Dans la guerre contre l’épidémie du Covid-19, le commandant en chef a finalement décidé de faire mouvement : le « déconfinement » de la France est désormais programmé pour le 11 mai. Face aux Français, Emmanuel Macron ne s’est pourtant guère étendu sur la mise en musique d’une telle décision. Quid des masques, des tests, de la dette, des faillites d’entreprise ? Sur tous ces sujets, la balle est renvoyée au gouvernement, dans la plus pure tradition de la Ve République. Alors que la colère gronde contre les autorités, Edouard Philippe se retrouve donc en première ligne, tel un fusible idéal : « À la fin, qui paiera les pots cassés ? Ce sera bien sûr Philippe, car juridiquement, il sera responsable, ce qui n’est pas le cas de Macron. Son statut de président le protège en partie... », constate un observateur.
Relations particulièrement tendues
Depuis longtemps, les relations entre le président et son Premier ministre sont particulièrement tendues. Dès l’été 2018 - au moment de l’affaire Benalla -, la confiance avait été mise à rude épreuve entre les deux têtes de l’exécutif. Mais aux dires de nombreuses sources dans leur entourage respectif, les tensions se sont multipliées, et sont même montées de plusieurs crans au fur et à mesure de l’avancée du coronavirus : « Entre les deux hommes, les tensions sont désormais définitives », assure un proche d’Edouard Philippe. « Au point qu’un départ du Premier ministre dans les prochaines semaines n’est plus une simple hypothèse de travail ».

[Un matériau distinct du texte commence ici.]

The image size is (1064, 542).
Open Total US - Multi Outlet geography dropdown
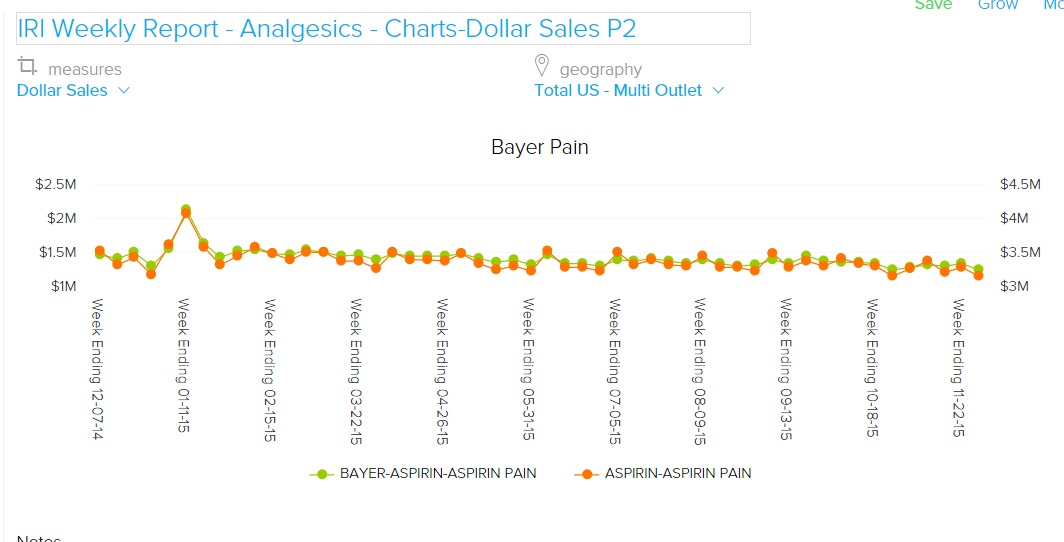(x=618, y=90)
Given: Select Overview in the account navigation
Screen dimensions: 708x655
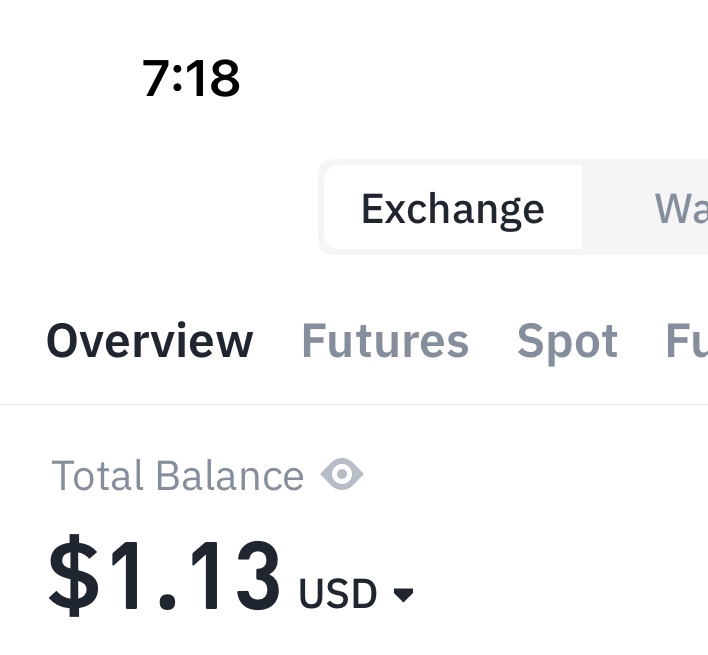Looking at the screenshot, I should 150,341.
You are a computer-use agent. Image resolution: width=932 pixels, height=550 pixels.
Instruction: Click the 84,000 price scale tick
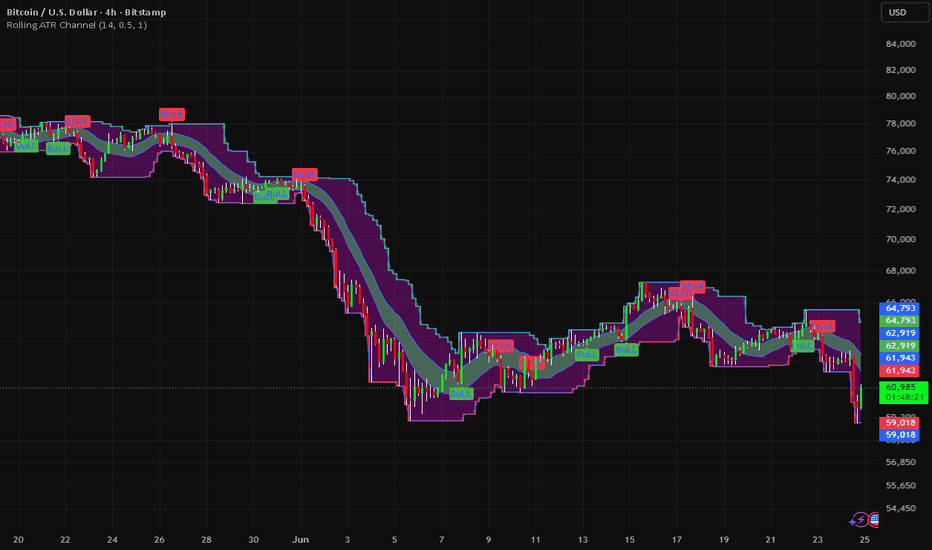click(x=900, y=43)
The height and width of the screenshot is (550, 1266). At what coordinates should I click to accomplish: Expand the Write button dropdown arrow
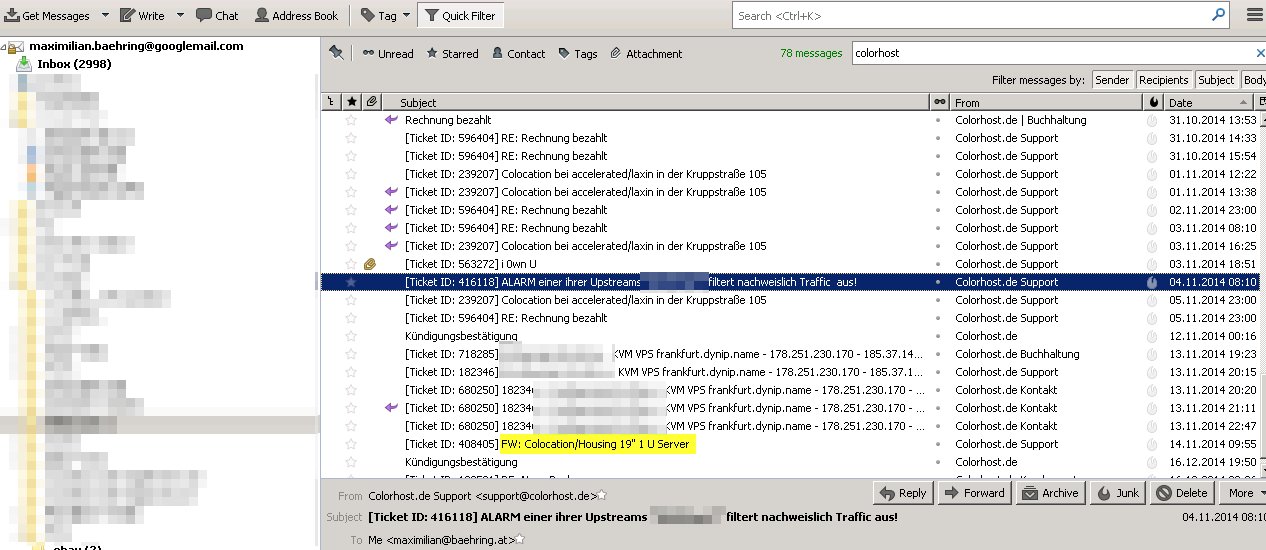pos(180,16)
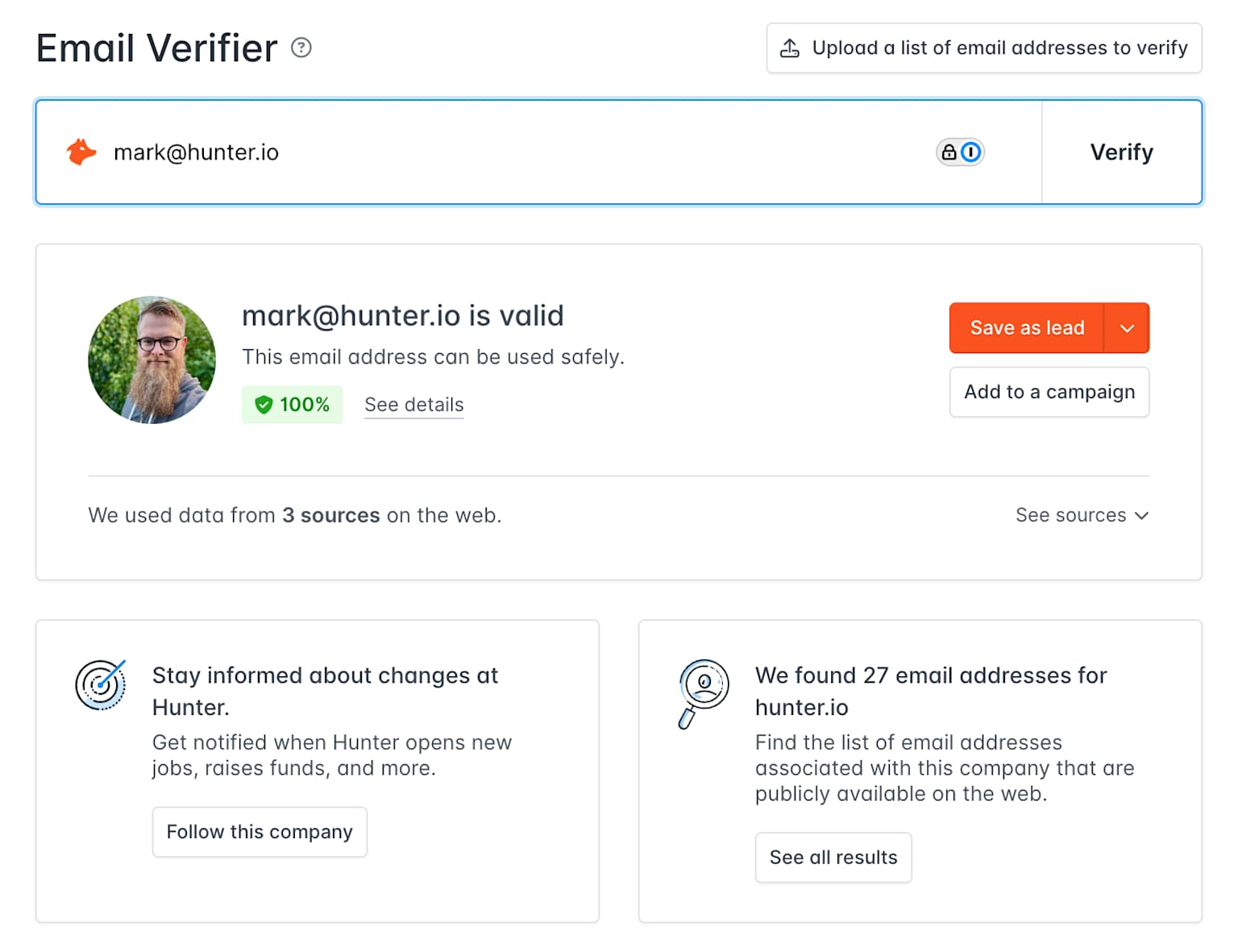This screenshot has height=952, width=1238.
Task: Open the See details link
Action: pos(414,405)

Depuis le 12 mars, la cacophonie de communication au sujet du Covid-19 entre l’Elysée et Matignon a frappé tous les commentateurs. Macron et Philippe ont multiplié les interventions télévisées et autres opérations de communication sans grande concertation. L’annonce par Edouard Philippe de la fermeture des lieux non essentiels à quelques heures de la tenue des élections municipales n’avait pas été particulièrement coordonnée avec l’Elysée. Tel un match retour, la décision d’annoncer un déconfinement pour le 11 mai a été prise par Emmanuel Macron lui-même, c’est-à-dire seul : « Edouard Philippe a été littéralement mis devant le fait accompli, ce qui explique aussi l’improvisation du gouvernement dans les heures qui ont suivi », nous décrypte un initié de Matignon.
« Lundi midi, le président a réuni le Premier ministre et plusieurs ministres. Après, il a décidé, et c’est normal. Il a posé l’objectif et le cadre, nous confirme un proche du chef de l’Etat. Il va envoyer vendredi ou samedi le Premier ministre pour refaire une conférence de presse d’explication. » Une mise au point, semble-t-il, nécessaire car, dès le lendemain de l’intervention présidentielle, le ministre de l’Interieur, Christophe Castaner, bredouillait que le président n’avait pas annoncé « le déconfinement le 11 mai », mais « le confinement jusqu’au 11 mai ». Ajoutant même que cette date « est un objectif, pas une certitude ». Concernant la reprise des cours à l’Éducation Nationale, le ministre Jean-Michel Blanquer a également eu le plus grand mal à expliciter sa mise en oeuvre. Bref, par ses décisions, le président a mis sous pression l’ensemble du gouvernement.